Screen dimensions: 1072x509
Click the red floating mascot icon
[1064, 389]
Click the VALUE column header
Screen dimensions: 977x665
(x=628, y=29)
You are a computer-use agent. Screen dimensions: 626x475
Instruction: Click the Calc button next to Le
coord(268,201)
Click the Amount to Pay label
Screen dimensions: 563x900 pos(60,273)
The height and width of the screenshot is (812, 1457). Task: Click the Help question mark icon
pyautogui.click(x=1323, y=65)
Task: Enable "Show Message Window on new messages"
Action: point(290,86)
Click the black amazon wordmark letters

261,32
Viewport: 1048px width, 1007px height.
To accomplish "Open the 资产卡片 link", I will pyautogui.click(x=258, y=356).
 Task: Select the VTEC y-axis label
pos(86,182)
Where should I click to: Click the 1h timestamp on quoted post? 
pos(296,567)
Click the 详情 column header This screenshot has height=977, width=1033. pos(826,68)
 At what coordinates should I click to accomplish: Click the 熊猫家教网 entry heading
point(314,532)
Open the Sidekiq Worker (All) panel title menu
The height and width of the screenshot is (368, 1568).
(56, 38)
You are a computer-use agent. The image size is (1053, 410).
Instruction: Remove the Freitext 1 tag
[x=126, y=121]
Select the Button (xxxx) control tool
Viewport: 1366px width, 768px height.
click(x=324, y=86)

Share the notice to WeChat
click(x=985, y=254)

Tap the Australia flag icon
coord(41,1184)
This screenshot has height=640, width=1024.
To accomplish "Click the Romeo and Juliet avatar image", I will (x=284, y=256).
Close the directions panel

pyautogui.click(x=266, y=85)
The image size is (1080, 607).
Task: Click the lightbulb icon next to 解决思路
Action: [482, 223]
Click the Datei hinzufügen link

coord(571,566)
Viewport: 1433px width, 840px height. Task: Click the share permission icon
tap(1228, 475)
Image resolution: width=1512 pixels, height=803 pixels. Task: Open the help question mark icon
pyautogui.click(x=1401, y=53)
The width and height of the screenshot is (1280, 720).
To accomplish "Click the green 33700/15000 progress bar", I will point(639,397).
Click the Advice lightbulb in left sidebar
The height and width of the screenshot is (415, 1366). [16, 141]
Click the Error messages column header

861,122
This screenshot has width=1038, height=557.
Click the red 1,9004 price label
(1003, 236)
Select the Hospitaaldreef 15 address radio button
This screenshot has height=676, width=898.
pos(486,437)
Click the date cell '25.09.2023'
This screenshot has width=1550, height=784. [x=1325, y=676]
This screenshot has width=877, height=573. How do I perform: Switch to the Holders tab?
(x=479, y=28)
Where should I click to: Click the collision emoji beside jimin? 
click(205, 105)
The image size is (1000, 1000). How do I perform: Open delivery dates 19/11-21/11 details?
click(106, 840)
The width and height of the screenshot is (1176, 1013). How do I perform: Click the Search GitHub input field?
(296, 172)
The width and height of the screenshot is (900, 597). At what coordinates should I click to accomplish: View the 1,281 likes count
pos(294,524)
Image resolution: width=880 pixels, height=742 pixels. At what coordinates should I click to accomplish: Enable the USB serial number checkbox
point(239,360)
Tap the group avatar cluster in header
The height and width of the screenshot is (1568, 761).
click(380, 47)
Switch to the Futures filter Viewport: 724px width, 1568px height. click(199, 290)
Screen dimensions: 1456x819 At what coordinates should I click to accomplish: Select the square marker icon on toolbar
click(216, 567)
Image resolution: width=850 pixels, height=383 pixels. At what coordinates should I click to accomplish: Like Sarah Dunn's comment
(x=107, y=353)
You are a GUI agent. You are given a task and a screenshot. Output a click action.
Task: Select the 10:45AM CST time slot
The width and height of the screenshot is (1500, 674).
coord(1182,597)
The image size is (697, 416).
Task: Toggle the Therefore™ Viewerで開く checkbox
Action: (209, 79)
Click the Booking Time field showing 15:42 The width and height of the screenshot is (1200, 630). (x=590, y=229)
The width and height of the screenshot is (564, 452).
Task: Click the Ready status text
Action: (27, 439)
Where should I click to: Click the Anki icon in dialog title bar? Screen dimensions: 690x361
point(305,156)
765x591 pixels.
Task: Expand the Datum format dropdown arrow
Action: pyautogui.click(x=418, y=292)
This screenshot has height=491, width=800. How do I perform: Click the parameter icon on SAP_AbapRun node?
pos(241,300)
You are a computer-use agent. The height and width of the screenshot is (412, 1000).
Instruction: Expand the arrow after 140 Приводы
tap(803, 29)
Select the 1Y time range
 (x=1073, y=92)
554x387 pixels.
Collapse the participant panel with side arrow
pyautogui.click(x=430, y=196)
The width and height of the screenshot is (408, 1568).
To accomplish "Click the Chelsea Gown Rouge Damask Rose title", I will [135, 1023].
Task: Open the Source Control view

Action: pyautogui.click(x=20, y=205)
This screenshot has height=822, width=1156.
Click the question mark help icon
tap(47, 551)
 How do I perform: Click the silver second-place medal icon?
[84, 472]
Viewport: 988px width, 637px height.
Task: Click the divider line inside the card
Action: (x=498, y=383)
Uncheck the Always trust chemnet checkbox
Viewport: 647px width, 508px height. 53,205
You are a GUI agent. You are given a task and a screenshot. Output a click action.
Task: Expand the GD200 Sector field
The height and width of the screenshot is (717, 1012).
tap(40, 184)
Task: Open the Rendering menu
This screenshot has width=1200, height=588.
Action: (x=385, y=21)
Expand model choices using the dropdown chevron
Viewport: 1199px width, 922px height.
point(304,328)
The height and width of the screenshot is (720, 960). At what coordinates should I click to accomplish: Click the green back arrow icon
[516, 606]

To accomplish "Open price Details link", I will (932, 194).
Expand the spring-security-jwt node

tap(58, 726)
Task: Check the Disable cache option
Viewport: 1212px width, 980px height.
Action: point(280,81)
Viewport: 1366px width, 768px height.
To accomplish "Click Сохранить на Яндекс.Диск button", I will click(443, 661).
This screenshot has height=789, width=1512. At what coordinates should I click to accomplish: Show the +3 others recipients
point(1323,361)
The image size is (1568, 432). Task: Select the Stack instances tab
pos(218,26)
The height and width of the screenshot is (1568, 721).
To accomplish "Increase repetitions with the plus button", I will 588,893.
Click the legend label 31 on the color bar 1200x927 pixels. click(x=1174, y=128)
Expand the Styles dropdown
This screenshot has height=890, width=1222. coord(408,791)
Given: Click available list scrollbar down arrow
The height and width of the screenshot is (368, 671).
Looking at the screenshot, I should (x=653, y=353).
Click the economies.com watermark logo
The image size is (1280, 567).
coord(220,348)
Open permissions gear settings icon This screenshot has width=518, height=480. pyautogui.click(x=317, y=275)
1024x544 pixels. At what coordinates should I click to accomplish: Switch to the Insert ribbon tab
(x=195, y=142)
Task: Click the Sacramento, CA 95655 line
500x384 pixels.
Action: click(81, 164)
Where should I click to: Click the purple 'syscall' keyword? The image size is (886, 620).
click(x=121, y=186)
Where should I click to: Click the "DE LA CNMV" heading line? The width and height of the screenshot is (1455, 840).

----------------

*Problem description*
Each line of the material above needs repeating verbatim.

*Response*
Screen dimensions: 1072x509
Click the red floating mascot icon
[1064, 389]
Click the VALUE column header
Screen dimensions: 977x665
(x=628, y=29)
You are a computer-use agent. Screen dimensions: 626x475
Instruction: Click the Calc button next to Le
coord(268,201)
Click the Amount to Pay label
Screen dimensions: 563x900 pos(60,273)
The height and width of the screenshot is (812, 1457). Task: Click the Help question mark icon
pyautogui.click(x=1323, y=65)
Task: Enable "Show Message Window on new messages"
Action: point(290,86)
Click the black amazon wordmark letters

261,32
Viewport: 1048px width, 1007px height.
To accomplish "Open the 资产卡片 link", I will pyautogui.click(x=258, y=356).
 Task: Select the VTEC y-axis label
pos(86,182)
Where should I click to: Click the 1h timestamp on quoted post? 
pos(296,567)
Click the 详情 column header This screenshot has height=977, width=1033. pos(826,68)
 At what coordinates should I click to accomplish: Click the 熊猫家教网 entry heading
point(314,532)
Open the Sidekiq Worker (All) panel title menu
The height and width of the screenshot is (368, 1568).
(56, 38)
You are a computer-use agent. The image size is (1053, 410).
Instruction: Remove the Freitext 1 tag
[x=126, y=121]
Select the Button (xxxx) control tool
Viewport: 1366px width, 768px height.
click(x=324, y=86)

Share the notice to WeChat
click(x=985, y=254)

Tap the Australia flag icon
coord(41,1184)
This screenshot has height=640, width=1024.
To accomplish "Click the Romeo and Juliet avatar image", I will (x=284, y=256).
Close the directions panel

pyautogui.click(x=266, y=85)
The image size is (1080, 607).
Task: Click the lightbulb icon next to 解决思路
Action: [482, 223]
Click the Datei hinzufügen link

coord(571,566)
Viewport: 1433px width, 840px height. Task: Click the share permission icon
tap(1228, 475)
Image resolution: width=1512 pixels, height=803 pixels. Task: Open the help question mark icon
pyautogui.click(x=1401, y=53)
The width and height of the screenshot is (1280, 720).
To accomplish "Click the green 33700/15000 progress bar", I will point(639,397).
Click the Advice lightbulb in left sidebar
The height and width of the screenshot is (415, 1366). [16, 141]
Click the Error messages column header

861,122
This screenshot has width=1038, height=557.
Click the red 1,9004 price label
(1003, 236)
Select the Hospitaaldreef 15 address radio button
This screenshot has height=676, width=898.
pos(486,437)
Click the date cell '25.09.2023'
This screenshot has width=1550, height=784. [x=1325, y=676]
This screenshot has width=877, height=573. How do I perform: Switch to the Holders tab?
(x=479, y=28)
Where should I click to: Click the collision emoji beside jimin? 
click(205, 105)
The image size is (1000, 1000). How do I perform: Open delivery dates 19/11-21/11 details?
click(106, 840)
The width and height of the screenshot is (1176, 1013). How do I perform: Click the Search GitHub input field?
(296, 172)
The width and height of the screenshot is (900, 597). At what coordinates should I click to accomplish: View the 1,281 likes count
pos(294,524)
Image resolution: width=880 pixels, height=742 pixels. At what coordinates should I click to accomplish: Enable the USB serial number checkbox
point(239,360)
Tap the group avatar cluster in header
The height and width of the screenshot is (1568, 761).
click(380, 47)
Switch to the Futures filter Viewport: 724px width, 1568px height. click(199, 290)
Screen dimensions: 1456x819 At what coordinates should I click to accomplish: Select the square marker icon on toolbar
click(216, 567)
Image resolution: width=850 pixels, height=383 pixels. At what coordinates should I click to accomplish: Like Sarah Dunn's comment
(x=107, y=353)
You are a GUI agent. You are given a task and a screenshot. Output a click action.
Task: Select the 10:45AM CST time slot
The width and height of the screenshot is (1500, 674).
coord(1182,597)
The image size is (697, 416).
Task: Toggle the Therefore™ Viewerで開く checkbox
Action: (209, 79)
Click the Booking Time field showing 15:42 The width and height of the screenshot is (1200, 630). (x=590, y=229)
The width and height of the screenshot is (564, 452).
Task: Click the Ready status text
Action: (27, 439)
Where should I click to: Click the Anki icon in dialog title bar? Screen dimensions: 690x361
point(305,156)
765x591 pixels.
Task: Expand the Datum format dropdown arrow
Action: pyautogui.click(x=418, y=292)
This screenshot has height=491, width=800. How do I perform: Click the parameter icon on SAP_AbapRun node?
pos(241,300)
You are a computer-use agent. The height and width of the screenshot is (412, 1000).
Instruction: Expand the arrow after 140 Приводы
tap(803, 29)
Select the 1Y time range
 (x=1073, y=92)
554x387 pixels.
Collapse the participant panel with side arrow
pyautogui.click(x=430, y=196)
The width and height of the screenshot is (408, 1568).
To accomplish "Click the Chelsea Gown Rouge Damask Rose title", I will [135, 1023].
Task: Open the Source Control view

Action: pyautogui.click(x=20, y=205)
This screenshot has height=822, width=1156.
Click the question mark help icon
tap(47, 551)
 How do I perform: Click the silver second-place medal icon?
[84, 472]
Viewport: 988px width, 637px height.
Task: Click the divider line inside the card
Action: (x=498, y=383)
Uncheck the Always trust chemnet checkbox
Viewport: 647px width, 508px height. 53,205
You are a GUI agent. You are given a task and a screenshot. Output a click action.
Task: Expand the GD200 Sector field
The height and width of the screenshot is (717, 1012).
tap(40, 184)
Task: Open the Rendering menu
This screenshot has width=1200, height=588.
Action: (x=385, y=21)
Expand model choices using the dropdown chevron
Viewport: 1199px width, 922px height.
point(304,328)
The height and width of the screenshot is (720, 960). At what coordinates should I click to accomplish: Click the green back arrow icon
[516, 606]

To accomplish "Open price Details link", I will (932, 194).
Expand the spring-security-jwt node

tap(58, 726)
Task: Check the Disable cache option
Viewport: 1212px width, 980px height.
Action: point(280,81)
Viewport: 1366px width, 768px height.
To accomplish "Click Сохранить на Яндекс.Диск button", I will click(443, 661).
This screenshot has height=789, width=1512. At what coordinates should I click to accomplish: Show the +3 others recipients
point(1323,361)
The image size is (1568, 432). Task: Select the Stack instances tab
pos(218,26)
The height and width of the screenshot is (1568, 721).
To accomplish "Increase repetitions with the plus button", I will 588,893.
Click the legend label 31 on the color bar 1200x927 pixels. click(x=1174, y=128)
Expand the Styles dropdown
This screenshot has height=890, width=1222. coord(408,791)
Given: Click available list scrollbar down arrow
The height and width of the screenshot is (368, 671).
Looking at the screenshot, I should (x=653, y=353).
Click the economies.com watermark logo
The image size is (1280, 567).
coord(220,348)
Open permissions gear settings icon This screenshot has width=518, height=480. pyautogui.click(x=317, y=275)
1024x544 pixels. At what coordinates should I click to accomplish: Switch to the Insert ribbon tab
(x=195, y=142)
Task: Click the Sacramento, CA 95655 line
500x384 pixels.
Action: click(81, 164)
Where should I click to: Click the purple 'syscall' keyword? The image size is (886, 620).
click(x=121, y=186)
Where should I click to: Click the "DE LA CNMV" heading line? The width and height of the screenshot is (1455, 840).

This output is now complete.